To anyone who ever said ‘life is just a bowl of cherries’ (I’m looking at you, Judy Garland), well, you’ve clearly never tried cherry wine. 

For the all-singing, all-dancing wine connoisseur, life is more like a glass of cherries, sweetened and fermented and bursting with flavor and color.

If you love wine, you need to try cherry wine at least once in your life (and this cherry wine recipe in particular). It is not like anything else you’ve ever tasted – full and sweet, yet tangy and bold at the same time.

It is also surprisingly versatile, pairing with meat dishes, Asian flavors, pungent cheese and most desserts.

The only problem is, you’re unlikely to find cherry wine in your local liquor store.

Cherry cola? Sure. Cherry vodka? Probably. Cherry liquor? Perhaps.

But cherry wine has not quite made it into the mainstream yet, so if you want to try it you’re going to have to make it yourself.
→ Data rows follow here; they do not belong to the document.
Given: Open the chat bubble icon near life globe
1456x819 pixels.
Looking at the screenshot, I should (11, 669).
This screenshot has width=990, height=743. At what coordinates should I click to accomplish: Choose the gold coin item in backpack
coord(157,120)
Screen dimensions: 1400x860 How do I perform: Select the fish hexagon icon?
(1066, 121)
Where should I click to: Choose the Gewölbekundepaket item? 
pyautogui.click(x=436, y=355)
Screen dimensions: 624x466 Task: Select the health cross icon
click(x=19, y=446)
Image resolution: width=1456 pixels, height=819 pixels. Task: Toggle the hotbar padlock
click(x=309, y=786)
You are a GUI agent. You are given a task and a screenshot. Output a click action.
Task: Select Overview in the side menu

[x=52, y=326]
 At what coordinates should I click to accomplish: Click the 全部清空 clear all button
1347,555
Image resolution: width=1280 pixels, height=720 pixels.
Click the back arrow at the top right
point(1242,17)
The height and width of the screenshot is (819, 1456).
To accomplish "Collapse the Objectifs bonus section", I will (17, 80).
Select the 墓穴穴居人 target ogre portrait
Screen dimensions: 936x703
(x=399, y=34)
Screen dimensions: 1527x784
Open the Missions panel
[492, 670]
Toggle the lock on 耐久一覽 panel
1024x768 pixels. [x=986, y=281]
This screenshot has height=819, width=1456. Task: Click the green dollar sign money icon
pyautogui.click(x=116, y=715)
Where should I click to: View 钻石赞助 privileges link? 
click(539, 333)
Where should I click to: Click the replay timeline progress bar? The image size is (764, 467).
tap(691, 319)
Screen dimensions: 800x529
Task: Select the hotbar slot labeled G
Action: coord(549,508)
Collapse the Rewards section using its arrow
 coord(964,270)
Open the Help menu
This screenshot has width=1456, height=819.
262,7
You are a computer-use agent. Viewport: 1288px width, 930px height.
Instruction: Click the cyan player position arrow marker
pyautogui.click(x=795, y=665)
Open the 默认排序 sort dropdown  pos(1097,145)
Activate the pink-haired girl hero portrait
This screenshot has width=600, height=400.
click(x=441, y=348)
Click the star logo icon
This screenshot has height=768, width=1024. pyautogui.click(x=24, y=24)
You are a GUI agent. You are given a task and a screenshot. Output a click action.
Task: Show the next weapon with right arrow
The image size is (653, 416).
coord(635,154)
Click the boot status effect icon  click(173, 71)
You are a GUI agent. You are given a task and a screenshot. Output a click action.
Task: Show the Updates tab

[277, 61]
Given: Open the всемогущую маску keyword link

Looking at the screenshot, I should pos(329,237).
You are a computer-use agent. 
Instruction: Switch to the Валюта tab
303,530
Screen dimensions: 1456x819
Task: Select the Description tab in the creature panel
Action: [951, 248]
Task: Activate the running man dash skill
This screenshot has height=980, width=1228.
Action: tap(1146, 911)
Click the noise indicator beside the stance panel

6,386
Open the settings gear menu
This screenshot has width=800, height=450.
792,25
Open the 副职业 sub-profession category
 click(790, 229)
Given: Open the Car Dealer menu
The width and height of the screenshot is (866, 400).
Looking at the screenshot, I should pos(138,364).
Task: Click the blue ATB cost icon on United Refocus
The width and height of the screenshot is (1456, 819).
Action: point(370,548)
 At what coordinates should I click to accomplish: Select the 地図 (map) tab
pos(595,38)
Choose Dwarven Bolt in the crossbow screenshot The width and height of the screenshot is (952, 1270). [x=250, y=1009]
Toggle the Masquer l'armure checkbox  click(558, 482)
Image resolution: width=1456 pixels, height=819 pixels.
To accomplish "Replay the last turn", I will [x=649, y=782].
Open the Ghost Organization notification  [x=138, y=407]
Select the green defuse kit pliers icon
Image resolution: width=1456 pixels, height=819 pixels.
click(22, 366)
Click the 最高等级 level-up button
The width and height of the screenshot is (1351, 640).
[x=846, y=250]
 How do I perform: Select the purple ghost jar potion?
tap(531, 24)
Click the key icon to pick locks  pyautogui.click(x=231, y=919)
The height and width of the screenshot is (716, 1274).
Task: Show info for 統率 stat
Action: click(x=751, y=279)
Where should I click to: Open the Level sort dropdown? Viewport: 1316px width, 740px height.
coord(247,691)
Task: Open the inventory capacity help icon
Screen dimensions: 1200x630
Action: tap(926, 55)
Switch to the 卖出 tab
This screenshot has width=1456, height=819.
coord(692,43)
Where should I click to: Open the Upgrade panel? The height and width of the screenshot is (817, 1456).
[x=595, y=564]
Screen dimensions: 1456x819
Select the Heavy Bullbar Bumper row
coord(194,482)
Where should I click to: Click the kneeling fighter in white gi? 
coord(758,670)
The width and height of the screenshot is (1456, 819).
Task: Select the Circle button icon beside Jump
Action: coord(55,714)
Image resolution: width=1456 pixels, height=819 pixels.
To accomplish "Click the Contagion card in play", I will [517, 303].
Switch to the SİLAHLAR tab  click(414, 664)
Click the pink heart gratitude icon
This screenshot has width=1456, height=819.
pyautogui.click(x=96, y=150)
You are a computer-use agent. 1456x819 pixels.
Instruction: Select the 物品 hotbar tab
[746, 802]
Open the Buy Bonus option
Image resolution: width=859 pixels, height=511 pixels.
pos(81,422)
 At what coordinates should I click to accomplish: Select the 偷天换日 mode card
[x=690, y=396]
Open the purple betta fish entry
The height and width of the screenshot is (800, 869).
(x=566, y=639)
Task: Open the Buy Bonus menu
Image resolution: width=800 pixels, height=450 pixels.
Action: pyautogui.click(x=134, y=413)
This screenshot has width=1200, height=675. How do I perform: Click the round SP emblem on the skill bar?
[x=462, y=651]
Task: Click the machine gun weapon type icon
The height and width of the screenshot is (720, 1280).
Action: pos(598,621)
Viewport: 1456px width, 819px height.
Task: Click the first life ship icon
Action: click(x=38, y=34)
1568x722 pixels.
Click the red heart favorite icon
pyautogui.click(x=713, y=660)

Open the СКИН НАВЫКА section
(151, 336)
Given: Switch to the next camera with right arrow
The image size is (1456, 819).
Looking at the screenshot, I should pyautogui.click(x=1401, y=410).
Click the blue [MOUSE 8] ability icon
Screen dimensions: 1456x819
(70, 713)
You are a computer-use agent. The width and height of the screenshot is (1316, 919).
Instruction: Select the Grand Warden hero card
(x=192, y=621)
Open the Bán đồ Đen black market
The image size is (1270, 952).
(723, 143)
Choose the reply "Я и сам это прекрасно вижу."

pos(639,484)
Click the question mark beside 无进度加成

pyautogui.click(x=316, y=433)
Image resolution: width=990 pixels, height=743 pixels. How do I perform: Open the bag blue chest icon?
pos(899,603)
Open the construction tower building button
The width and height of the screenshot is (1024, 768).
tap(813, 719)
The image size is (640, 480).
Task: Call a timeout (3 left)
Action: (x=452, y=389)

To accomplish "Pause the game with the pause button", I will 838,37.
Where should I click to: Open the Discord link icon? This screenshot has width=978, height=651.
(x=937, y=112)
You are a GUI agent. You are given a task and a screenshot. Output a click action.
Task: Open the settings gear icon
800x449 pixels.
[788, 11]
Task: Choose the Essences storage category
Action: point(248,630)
Luckily, cherry wine is cheap and easy to make from scratch – the hardest part is probably removing the stones from around 100 tiny fruits – and as long as you choose good quality cherries, you will end up with a fruit wine which you will return to again and again.

This guide will teach you everything you need to know about making cherry wine at home, from the equipment you need, to the cherries you should avoid.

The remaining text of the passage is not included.